AI will change how organizations moderate content, especially on social media and with the increase in AI-generated content. Here's what you need to know.

Disinformation and inappropriate content abound in digital environments, and users might struggle to determine the source of such content or how to filter it out.

Content moderation is commonly used as a social media screening practice. It enables the approval or rejection of comments and content that users create and post. The task involves removing rule-violating content to ensure published posts adhere to community guidelines and terms of service.

AI can aid in that process. It searches for, flags and eliminates content -- both human- and AI-generated -- that violates the rules or guidelines of a social media platform, website or organization. This includes any audio, video, text, pictures, posts and comments deemed offensive, vulgar or likely to incite violence.

What is content moderation?

Historically, organizations have moderated content with human moderators who would review most content before it published, said Jason James, CIO at retail software vendor Aptos. The moderators would check the content for appropriateness and either approve and post or disapprove and block it.

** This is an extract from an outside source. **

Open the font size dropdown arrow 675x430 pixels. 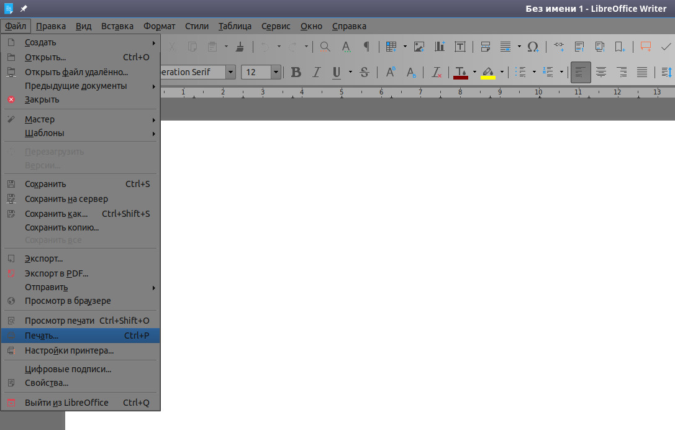[x=276, y=72]
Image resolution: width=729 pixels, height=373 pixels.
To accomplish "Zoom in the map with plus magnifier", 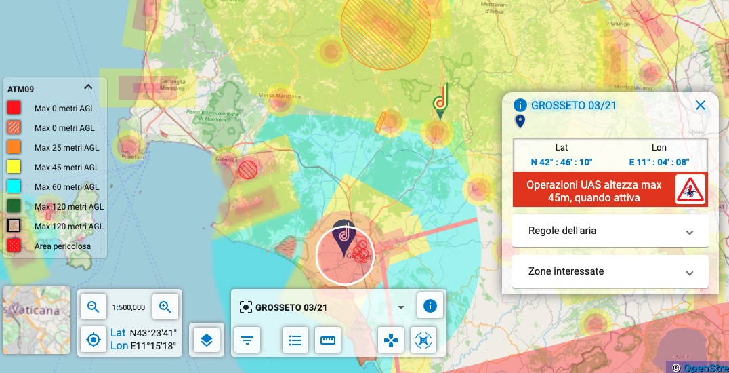I will point(165,307).
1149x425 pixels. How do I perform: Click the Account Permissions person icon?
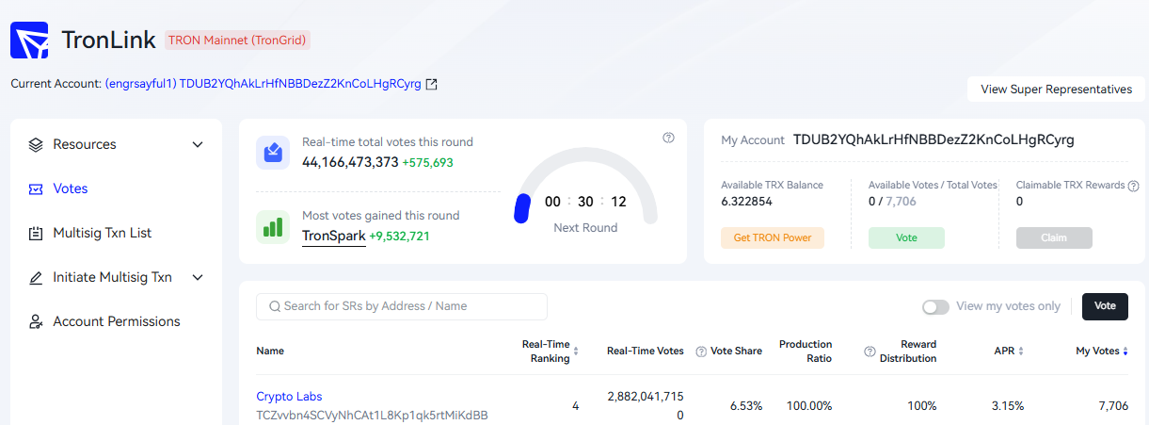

Until recently, users often did not know if their content was rejected or, if so, the criteria for the rejection process. The entire process was manual and prevented real-time responses to postings. Approval was also ultimately subject to a single moderator's decisions and leanings.

As a result, many organizations adopted a mix of automated and human intervention to moderate content, James said. AI is the first layer and filters out spam and easy-to-moderate items, while humans moderate the more nuanced items. Human moderation on top of automation is critical because if something offensive fell through the cracks, the organization would face serious consequences.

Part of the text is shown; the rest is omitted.